Excerpted data =>
[Start of Attachment]

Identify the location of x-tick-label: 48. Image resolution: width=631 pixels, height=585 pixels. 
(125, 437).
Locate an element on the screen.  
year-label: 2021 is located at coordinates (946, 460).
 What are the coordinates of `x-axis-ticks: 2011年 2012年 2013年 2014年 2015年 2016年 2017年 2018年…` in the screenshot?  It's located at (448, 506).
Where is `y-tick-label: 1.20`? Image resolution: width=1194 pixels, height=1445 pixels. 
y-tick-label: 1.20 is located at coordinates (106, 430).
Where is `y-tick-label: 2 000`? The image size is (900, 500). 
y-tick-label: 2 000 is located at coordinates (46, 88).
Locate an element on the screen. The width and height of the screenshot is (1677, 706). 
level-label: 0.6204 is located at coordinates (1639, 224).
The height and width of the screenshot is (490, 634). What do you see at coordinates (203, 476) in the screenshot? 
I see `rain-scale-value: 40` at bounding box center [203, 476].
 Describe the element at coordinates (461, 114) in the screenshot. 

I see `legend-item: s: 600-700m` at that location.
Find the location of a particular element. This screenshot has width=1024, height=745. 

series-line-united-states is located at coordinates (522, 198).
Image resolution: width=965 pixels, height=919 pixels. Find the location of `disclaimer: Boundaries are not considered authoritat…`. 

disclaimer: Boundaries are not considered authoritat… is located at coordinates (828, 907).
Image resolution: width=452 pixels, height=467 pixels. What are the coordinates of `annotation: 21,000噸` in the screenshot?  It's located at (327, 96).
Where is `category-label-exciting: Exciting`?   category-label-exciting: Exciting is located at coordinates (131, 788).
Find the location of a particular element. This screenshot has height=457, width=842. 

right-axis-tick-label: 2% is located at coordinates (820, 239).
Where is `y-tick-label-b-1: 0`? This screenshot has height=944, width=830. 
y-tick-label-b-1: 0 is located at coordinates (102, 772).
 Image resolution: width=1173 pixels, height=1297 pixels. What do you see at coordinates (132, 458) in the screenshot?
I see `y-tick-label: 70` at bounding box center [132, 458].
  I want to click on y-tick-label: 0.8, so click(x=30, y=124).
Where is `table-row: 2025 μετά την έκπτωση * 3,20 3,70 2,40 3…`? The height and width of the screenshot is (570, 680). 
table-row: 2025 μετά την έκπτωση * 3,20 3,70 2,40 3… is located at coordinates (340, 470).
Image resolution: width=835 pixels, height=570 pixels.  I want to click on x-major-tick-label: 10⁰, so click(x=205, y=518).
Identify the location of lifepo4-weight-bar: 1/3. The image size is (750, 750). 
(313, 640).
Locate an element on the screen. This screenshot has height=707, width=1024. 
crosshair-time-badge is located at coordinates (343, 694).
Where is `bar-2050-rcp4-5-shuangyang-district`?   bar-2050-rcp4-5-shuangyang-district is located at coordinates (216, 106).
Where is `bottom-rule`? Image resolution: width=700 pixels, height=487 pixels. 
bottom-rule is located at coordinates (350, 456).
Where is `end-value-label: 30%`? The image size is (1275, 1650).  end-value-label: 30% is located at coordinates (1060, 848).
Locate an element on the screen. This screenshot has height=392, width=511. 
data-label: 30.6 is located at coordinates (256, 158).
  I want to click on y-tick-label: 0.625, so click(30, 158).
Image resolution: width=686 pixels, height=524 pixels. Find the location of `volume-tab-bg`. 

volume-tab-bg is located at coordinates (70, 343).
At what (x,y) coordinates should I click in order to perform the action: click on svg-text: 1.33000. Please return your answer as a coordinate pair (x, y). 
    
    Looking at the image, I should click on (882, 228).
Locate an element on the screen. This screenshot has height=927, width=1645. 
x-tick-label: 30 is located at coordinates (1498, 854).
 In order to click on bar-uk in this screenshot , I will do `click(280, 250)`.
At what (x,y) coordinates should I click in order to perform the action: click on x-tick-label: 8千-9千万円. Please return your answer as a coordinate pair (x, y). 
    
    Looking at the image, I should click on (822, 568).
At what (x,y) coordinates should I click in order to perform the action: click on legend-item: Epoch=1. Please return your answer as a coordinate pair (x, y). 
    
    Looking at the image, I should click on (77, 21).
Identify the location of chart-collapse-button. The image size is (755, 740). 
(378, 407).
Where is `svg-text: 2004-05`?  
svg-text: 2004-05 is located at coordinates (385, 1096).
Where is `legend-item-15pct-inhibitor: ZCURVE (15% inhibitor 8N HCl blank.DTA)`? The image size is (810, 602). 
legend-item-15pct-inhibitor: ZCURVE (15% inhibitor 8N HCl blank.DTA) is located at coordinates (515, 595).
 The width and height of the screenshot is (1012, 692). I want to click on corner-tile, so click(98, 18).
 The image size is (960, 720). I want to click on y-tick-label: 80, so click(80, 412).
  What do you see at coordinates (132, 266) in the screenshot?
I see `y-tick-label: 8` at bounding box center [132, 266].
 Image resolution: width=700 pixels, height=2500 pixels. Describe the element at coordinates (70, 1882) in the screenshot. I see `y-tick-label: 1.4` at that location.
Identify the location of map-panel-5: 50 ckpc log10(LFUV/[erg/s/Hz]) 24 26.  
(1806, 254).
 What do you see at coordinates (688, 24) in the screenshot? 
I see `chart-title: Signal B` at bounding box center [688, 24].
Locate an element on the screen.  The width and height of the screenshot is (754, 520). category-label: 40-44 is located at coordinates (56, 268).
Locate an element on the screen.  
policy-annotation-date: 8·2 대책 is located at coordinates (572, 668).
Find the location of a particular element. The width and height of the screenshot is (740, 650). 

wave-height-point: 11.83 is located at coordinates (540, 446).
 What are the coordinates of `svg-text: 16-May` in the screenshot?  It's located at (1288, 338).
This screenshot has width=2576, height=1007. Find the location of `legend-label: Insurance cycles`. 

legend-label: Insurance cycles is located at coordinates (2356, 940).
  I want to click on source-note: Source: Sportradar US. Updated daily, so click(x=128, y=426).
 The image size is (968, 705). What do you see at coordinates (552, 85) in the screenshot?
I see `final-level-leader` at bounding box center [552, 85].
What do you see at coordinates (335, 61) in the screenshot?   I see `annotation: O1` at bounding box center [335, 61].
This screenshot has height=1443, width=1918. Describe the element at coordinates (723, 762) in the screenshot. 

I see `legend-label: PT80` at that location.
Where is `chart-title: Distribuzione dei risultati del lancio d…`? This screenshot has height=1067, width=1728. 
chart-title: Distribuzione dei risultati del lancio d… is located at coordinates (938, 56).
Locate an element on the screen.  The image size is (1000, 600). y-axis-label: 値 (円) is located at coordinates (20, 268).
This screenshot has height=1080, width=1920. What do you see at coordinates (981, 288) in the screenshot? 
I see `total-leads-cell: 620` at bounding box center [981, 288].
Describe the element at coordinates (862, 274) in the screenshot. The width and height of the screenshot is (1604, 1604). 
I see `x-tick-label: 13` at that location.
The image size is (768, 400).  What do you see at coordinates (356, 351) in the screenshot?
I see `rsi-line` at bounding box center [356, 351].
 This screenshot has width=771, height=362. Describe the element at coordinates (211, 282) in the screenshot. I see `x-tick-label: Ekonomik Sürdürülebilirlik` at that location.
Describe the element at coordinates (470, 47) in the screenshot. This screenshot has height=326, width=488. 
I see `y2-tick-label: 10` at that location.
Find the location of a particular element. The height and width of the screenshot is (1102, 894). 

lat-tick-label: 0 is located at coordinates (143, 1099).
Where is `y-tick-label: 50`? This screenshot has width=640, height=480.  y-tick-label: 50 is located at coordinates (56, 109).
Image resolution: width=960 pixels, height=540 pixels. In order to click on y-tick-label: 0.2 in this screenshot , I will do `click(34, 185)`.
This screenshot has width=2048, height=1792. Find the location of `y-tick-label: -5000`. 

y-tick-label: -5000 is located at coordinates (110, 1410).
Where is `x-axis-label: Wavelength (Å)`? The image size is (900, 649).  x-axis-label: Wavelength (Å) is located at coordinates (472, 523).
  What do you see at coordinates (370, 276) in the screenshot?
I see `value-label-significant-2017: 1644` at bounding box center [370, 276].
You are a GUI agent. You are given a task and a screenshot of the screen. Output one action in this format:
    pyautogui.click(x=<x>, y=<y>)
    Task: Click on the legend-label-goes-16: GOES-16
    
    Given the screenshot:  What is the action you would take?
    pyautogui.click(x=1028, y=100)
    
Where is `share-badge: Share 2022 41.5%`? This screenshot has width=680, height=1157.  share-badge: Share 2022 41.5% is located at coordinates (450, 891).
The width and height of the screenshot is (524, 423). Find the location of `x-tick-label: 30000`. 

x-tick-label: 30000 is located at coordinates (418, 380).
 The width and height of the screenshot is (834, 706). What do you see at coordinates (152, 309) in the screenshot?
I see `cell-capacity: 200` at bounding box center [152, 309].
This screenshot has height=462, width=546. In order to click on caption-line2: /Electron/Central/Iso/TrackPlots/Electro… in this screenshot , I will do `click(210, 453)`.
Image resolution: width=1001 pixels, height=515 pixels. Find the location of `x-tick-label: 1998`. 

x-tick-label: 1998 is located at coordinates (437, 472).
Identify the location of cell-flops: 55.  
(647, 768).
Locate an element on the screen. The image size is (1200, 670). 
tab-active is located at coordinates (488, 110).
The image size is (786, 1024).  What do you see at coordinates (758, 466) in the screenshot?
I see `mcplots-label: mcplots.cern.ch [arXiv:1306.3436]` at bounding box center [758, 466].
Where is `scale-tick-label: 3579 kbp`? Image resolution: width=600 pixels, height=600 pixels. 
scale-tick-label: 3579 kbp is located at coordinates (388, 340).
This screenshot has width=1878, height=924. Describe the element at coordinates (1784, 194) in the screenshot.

[End of Attachment]

Directive =>
Please write out, unchanged, the rows that open with the line containing "Find the location of a particular element. The width" and close with the line containing "What do you see at coordinates (335, 61)", both of those lines included.

Exercise response =>
Find the location of a particular element. The width and height of the screenshot is (740, 650). 

wave-height-point: 11.83 is located at coordinates (540, 446).
 What are the coordinates of `svg-text: 16-May` in the screenshot?  It's located at (1288, 338).
This screenshot has width=2576, height=1007. Find the location of `legend-label: Insurance cycles`. 

legend-label: Insurance cycles is located at coordinates (2356, 940).
  I want to click on source-note: Source: Sportradar US. Updated daily, so click(x=128, y=426).
 The image size is (968, 705). What do you see at coordinates (552, 85) in the screenshot?
I see `final-level-leader` at bounding box center [552, 85].
What do you see at coordinates (335, 61) in the screenshot?   I see `annotation: O1` at bounding box center [335, 61].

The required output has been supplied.